Stephan Moll, MD writes: Interesting and relevant publication today in the New England Journal of Medicine (NEJM) [ref 1]: a large (1,884 patients), randomized, placebo-controlled, double-blind trial (called “BRIDGE trial”) of patients with atrial fibrillation on warfarin tested whether bridging with low molecular weight heparin (LMWH) is needed if warfarin is interrupted for an elective surgery or invasive procedure. It is not – at least not in patients at mild or moderate risk for systemic thromboembolism (the mean CHADS-2 score in the study was 2.3; only 13.8 % had a CHADS-2 score of ≥ 4). The results show that bridging before and after the procedure led to more major bleeding than simple discontinuation and restarting of warfarin (3.2 % vs 1.3 %), yet the rate of arterial thromboembolism was statistically not different between the 2 groups (0.3 % vs 0.4 %).

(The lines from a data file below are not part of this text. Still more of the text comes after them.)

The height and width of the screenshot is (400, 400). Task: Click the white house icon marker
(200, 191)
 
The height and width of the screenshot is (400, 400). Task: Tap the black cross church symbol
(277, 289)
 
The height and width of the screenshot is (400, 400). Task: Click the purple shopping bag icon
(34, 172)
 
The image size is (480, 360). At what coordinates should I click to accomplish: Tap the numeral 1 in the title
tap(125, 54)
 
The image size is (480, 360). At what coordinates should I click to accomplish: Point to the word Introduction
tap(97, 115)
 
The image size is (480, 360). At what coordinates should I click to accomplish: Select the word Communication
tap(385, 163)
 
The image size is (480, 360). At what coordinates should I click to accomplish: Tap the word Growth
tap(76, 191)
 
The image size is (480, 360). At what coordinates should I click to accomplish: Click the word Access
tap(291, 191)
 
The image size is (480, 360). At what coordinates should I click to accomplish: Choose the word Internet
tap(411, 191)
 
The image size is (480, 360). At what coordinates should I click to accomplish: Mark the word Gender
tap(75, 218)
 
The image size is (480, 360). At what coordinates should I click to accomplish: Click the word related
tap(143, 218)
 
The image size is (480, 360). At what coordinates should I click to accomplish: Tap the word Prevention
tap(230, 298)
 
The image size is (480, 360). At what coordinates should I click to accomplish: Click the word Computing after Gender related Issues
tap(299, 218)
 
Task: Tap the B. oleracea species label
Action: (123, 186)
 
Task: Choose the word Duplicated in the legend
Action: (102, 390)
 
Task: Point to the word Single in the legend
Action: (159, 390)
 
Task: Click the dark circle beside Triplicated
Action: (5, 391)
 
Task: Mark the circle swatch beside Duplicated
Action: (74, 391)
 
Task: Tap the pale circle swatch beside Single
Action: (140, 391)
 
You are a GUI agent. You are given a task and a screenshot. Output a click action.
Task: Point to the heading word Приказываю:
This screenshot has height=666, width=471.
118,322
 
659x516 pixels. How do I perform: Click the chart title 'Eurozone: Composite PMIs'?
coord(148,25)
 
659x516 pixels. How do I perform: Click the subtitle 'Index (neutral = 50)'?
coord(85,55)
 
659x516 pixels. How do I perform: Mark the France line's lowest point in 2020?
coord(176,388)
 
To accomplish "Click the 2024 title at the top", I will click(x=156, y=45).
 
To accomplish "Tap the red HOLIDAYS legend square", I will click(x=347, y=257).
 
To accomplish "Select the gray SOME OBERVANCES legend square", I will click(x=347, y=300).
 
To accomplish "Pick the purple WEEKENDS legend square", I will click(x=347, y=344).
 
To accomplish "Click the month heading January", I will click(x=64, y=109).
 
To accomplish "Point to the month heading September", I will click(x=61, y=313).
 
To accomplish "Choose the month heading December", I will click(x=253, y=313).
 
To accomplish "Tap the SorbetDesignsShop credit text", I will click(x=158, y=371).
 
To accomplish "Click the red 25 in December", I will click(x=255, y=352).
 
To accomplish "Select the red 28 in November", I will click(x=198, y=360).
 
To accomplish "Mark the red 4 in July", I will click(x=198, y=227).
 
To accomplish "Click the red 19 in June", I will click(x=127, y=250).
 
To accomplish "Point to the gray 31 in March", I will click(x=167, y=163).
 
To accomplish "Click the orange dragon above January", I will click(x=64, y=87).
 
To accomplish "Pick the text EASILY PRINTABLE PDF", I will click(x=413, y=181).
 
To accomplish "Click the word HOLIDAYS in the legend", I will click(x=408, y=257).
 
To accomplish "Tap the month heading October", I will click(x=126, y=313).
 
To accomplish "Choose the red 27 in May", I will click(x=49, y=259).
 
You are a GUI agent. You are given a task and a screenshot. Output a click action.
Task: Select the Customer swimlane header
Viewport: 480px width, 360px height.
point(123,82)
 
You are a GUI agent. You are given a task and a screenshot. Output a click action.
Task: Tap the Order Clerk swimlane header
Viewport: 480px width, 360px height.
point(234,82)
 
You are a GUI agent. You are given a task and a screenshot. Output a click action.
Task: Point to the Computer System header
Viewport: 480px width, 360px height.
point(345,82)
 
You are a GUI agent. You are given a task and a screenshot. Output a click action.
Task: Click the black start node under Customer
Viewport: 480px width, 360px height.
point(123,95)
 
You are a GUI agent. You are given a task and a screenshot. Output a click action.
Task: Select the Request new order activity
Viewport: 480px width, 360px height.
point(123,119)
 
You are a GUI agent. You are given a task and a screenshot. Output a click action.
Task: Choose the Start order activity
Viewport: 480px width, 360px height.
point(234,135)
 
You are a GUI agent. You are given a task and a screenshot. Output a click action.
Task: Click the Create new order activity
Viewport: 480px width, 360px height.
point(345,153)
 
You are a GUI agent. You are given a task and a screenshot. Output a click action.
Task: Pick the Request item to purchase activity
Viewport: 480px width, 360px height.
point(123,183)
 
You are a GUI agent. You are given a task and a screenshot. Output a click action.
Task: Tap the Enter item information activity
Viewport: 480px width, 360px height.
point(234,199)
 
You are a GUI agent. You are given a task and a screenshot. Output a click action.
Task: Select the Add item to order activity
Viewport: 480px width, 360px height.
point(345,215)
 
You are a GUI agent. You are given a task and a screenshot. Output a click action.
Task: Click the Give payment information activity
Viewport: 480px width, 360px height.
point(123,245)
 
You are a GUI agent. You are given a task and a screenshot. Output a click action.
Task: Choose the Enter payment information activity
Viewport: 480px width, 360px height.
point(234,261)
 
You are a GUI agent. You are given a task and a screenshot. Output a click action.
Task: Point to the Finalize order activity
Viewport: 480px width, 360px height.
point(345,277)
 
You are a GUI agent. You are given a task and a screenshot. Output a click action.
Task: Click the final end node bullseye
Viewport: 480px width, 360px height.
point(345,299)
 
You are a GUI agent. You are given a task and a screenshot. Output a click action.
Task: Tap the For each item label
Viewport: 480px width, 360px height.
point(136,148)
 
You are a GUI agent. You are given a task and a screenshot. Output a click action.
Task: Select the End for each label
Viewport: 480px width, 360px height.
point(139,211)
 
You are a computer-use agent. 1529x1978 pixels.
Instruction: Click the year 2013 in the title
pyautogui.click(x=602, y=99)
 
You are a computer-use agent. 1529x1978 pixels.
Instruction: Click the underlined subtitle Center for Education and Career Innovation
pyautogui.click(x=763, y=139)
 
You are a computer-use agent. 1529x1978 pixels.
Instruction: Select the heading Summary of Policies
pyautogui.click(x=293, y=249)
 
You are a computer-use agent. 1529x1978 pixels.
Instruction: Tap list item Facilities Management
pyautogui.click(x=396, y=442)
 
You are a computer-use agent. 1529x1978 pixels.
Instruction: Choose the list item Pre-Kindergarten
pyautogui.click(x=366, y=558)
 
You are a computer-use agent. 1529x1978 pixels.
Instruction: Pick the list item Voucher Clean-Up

It has increasingly become clear that patients at low or moderate risk for thromboembolism – either atrial fibrillation patients or venous thromboembolism (VTE) patients on warfarin – do not need LMWH bridging when warfarin is temporarily interrupted for surgical interventions [ref 2]. It leads to more bleeding, yet no benefit. This publication confirms this (at least in respect to patients with atrial fibrillation) with this well structured and large study. This is practice-changing. However, in respect to VTE patients (which were not examined in this NEJM study): these patients may still need LMWH prophylaxis while restarting warfarin after a surgery that puts them at risk for VTE.
- Douketis JD et al. Perioperative bridging anticoagulation in patients with atrial fibrillation. N Engl j Med, June 22, 2015.
- Siegal D et al. Periprocedural heparin bridging in patients receiving vitamin K antagonists: systematic review and meta-analysis of bleeding and thromboembolic rates. Circulation 2012;126:1630-9.